What to do ::
Please update the records from the start through the line containing "(297, 253).", replacing "modal dialogue box" with "modal dialog box" and leaving everything else unchanged.

Information shown ::
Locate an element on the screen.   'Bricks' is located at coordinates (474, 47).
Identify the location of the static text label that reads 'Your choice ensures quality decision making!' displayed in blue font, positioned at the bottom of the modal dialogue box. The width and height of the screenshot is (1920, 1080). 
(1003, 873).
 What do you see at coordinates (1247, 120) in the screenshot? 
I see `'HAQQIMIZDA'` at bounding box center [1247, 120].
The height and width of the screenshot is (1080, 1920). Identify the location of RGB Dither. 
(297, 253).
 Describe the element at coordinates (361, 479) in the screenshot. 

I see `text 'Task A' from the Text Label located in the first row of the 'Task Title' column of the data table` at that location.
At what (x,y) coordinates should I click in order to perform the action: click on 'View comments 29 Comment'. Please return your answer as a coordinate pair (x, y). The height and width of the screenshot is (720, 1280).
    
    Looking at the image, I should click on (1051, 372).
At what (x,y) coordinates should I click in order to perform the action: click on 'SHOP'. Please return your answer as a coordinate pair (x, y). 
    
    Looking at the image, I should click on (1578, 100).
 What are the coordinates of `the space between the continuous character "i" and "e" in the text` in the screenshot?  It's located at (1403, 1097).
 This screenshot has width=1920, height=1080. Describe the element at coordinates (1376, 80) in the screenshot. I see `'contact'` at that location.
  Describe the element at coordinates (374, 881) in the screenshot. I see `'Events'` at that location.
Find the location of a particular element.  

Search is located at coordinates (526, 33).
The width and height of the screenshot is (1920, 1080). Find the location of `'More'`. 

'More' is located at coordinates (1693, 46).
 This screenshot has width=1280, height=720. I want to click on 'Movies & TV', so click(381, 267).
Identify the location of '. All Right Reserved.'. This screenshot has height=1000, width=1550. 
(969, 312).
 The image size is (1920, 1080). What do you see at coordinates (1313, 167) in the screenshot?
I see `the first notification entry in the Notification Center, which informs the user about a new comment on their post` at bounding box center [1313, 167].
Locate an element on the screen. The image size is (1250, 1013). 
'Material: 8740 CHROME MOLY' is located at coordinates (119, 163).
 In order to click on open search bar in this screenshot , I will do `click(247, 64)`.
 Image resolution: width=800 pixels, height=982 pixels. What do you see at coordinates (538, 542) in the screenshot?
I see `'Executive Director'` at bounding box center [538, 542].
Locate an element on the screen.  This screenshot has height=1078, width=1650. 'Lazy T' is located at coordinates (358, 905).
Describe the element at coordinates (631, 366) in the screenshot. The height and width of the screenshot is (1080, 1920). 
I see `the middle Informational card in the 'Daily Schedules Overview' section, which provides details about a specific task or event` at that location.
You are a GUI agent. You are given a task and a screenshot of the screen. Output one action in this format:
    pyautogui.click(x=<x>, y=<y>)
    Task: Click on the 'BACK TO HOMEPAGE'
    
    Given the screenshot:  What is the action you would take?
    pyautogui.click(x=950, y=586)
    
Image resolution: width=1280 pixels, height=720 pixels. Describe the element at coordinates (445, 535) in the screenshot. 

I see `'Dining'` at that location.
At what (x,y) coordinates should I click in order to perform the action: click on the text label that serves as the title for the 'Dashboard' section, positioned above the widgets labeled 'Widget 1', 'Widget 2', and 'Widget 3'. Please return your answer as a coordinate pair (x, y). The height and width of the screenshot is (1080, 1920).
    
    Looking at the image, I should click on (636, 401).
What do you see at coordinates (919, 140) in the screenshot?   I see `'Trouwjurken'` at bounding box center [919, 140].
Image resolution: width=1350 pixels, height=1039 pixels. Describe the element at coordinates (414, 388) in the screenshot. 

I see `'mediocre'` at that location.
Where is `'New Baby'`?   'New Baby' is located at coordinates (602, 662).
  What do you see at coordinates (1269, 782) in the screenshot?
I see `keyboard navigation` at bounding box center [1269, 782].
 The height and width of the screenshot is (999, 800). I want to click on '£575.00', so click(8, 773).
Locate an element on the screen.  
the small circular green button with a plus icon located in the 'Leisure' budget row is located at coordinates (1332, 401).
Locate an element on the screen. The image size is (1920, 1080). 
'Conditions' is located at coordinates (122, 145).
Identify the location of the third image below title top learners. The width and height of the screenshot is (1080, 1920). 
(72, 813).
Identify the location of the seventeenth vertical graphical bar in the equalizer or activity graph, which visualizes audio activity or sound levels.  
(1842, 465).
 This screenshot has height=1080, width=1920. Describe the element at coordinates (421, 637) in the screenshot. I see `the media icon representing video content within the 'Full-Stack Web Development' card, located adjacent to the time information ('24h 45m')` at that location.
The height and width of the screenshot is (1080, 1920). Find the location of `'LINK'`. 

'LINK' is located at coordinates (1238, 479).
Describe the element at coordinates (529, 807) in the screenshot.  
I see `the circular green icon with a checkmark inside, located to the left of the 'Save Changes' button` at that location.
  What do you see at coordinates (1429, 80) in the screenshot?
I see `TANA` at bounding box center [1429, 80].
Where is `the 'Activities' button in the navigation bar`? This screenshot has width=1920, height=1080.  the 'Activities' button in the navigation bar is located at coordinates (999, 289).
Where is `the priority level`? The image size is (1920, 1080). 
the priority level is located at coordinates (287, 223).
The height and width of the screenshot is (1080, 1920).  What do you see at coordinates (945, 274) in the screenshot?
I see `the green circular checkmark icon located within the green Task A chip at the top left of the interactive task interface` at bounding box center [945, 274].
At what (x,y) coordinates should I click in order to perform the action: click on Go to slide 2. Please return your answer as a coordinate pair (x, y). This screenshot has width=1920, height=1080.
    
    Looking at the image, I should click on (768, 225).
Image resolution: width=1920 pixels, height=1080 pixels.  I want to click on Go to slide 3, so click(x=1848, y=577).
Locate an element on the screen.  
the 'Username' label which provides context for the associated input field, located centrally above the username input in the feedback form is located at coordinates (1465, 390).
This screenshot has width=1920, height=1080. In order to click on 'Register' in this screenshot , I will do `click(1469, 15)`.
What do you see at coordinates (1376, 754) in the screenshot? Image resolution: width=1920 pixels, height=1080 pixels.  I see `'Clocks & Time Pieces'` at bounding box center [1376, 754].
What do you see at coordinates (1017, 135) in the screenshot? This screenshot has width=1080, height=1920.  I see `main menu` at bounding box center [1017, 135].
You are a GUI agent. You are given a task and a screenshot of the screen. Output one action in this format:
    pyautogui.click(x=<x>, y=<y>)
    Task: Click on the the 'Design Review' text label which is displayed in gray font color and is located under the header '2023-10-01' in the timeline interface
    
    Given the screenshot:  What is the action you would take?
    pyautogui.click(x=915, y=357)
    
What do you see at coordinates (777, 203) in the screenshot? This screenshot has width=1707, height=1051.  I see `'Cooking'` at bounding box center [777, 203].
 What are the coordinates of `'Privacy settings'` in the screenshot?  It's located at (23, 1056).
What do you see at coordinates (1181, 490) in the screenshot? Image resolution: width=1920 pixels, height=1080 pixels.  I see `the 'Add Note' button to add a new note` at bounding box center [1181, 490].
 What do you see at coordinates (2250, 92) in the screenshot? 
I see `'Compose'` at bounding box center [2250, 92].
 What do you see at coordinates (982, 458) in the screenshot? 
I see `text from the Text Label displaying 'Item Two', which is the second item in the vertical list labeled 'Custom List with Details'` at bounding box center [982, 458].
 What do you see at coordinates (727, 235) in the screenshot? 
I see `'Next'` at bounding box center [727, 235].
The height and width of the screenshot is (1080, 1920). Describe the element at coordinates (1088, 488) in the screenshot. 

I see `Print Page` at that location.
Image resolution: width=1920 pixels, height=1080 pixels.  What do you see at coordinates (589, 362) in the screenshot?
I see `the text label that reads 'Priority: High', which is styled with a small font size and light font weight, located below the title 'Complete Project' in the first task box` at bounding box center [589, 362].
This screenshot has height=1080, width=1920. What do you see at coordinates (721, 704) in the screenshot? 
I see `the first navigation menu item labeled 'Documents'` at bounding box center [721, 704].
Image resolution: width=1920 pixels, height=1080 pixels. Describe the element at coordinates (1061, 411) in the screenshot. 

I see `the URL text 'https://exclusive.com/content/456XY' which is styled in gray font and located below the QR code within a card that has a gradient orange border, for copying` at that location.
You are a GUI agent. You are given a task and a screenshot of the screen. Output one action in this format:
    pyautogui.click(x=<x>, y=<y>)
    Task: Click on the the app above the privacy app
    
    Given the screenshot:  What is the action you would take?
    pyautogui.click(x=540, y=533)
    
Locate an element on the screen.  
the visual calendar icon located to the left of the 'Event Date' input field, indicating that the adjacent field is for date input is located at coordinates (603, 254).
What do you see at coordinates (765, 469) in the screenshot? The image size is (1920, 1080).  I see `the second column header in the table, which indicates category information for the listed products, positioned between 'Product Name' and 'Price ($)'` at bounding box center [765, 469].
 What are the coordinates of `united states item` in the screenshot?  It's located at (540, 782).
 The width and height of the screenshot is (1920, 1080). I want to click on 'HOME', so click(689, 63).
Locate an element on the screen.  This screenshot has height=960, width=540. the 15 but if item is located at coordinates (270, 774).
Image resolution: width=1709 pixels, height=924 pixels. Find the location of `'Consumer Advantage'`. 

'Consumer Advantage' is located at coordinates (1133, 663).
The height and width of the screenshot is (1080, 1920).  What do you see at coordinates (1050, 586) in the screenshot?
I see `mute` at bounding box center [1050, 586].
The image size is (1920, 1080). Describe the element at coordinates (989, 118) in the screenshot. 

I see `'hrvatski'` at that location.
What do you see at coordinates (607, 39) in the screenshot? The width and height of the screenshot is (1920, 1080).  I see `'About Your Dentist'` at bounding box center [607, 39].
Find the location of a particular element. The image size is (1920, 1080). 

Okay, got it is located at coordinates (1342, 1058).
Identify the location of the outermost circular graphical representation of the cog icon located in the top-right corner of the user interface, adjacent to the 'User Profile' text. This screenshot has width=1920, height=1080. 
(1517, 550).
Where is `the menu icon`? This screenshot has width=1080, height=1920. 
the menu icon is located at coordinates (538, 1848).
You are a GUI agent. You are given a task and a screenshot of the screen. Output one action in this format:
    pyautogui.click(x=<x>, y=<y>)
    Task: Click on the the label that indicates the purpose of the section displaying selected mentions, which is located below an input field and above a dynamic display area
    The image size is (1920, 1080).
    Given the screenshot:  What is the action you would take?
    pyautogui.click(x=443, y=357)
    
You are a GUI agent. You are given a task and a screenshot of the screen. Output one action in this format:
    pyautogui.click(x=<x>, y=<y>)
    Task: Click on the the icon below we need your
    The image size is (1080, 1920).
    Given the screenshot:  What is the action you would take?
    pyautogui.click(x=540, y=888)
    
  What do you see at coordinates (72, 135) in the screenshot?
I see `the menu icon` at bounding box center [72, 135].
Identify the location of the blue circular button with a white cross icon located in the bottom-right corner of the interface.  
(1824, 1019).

Worked answer ::
Locate an element on the screen.   'Bricks' is located at coordinates (474, 47).
Identify the location of the static text label that reads 'Your choice ensures quality decision making!' displayed in blue font, positioned at the bottom of the modal dialog box. The width and height of the screenshot is (1920, 1080). 
(1003, 873).
 What do you see at coordinates (1247, 120) in the screenshot? 
I see `'HAQQIMIZDA'` at bounding box center [1247, 120].
The height and width of the screenshot is (1080, 1920). Identify the location of RGB Dither. 
(297, 253).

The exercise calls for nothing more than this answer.